Maybe this is a no-brainer... But the obvious often eludes me.
I was thinking about the dichotomy between a writer's "next book" and a writer's slowly-growing "body of work."
As writers, we go through predictable stages. When our first book comes out, we think, Oh, my God, I have a book out! When each of our next few books comes out, we think, Oh, my God, I have another book out!
With each new novel, we are very aware of this sense that each additional book demonstrates that we're not a one-book-wonder, that we are a real writer. But we're also aware that we're only as good as our most recent book. If it is lousy and it tanks, maybe we're done for. Maybe the vast universe of readers will think we collapsed into a black hole without even going through a flame-out supernova.
A few books ago, I began to notice that readers sometimes spoke of my series, of my characters, of this whole world-building thing I've created as much as, or even more than, whatever book was my most recent.

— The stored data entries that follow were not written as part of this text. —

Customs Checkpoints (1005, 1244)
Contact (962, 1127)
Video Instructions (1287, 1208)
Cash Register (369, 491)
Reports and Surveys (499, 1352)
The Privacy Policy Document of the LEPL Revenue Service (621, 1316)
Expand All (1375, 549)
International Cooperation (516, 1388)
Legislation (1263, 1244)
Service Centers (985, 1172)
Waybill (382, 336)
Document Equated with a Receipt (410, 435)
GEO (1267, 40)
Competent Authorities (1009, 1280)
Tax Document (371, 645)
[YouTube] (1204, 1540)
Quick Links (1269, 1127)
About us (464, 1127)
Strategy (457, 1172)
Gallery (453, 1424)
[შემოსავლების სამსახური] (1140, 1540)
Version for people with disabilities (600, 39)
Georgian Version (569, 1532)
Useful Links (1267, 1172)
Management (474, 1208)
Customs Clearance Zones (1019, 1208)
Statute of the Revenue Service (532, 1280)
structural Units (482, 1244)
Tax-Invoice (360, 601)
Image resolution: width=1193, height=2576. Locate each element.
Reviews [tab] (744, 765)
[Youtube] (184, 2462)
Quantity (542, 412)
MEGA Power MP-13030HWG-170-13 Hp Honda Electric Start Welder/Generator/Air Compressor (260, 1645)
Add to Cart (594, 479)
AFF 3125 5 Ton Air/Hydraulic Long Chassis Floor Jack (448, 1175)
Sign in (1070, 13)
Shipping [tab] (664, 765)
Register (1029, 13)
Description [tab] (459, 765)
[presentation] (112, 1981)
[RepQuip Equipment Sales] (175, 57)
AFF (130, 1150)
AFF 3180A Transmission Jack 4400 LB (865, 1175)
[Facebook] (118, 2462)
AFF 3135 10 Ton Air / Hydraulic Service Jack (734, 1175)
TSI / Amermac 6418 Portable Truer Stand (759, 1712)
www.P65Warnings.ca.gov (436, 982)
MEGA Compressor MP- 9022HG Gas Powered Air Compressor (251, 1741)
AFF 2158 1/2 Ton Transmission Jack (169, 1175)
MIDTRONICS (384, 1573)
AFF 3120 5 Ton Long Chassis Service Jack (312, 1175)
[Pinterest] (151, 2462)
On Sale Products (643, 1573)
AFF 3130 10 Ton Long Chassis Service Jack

Each year, that sense has increased.
So I thought about other writers, which made me wonder about John D. MacDonald, one of the gods that all of us mystery and thriller writers worship.
Of course, I'm nowhere near John D's league. But when he wrote "The Lonely Silver Rain," the 21st in his Travis McGee series - the book that became the last of the series because of his sudden and untimely death - did he worry about whether it was sufficient in quality to maintain the rep of the series?
I'm pretty sure he realized that the series was more important than each addition to it. Even if he hadn't written about four dozen other novels, it would have been obvious that his body of work had taken on its own substance, and, that while each novel he wrote could benefit from his body of work, no single novel could measure up to it. John D's collected works had become far more important than his current or next writing project.
So here's my summation. Perhaps as writers, we should, very early on, start to think about our body of work. Maybe, while we're thrashing through the current and next writing project, we should back up - back waaaay up - and look at our total future bookshelf. When we see our work as a collected body with, hopefully, a cohesiveness that we've thought about and shaped and designed, maybe that will give us a grander vision. We can use that perspective to greenlight the good, useful stories and hit delete on the ideas that look good up close but from a larger distance - the distance of a long view - appear lame. By looking at our body of work, we can see that some of the stuff that seems so cool right now might be, in fact, a drag on the larger picture of what we're about.
Our body of work is more important than our next book.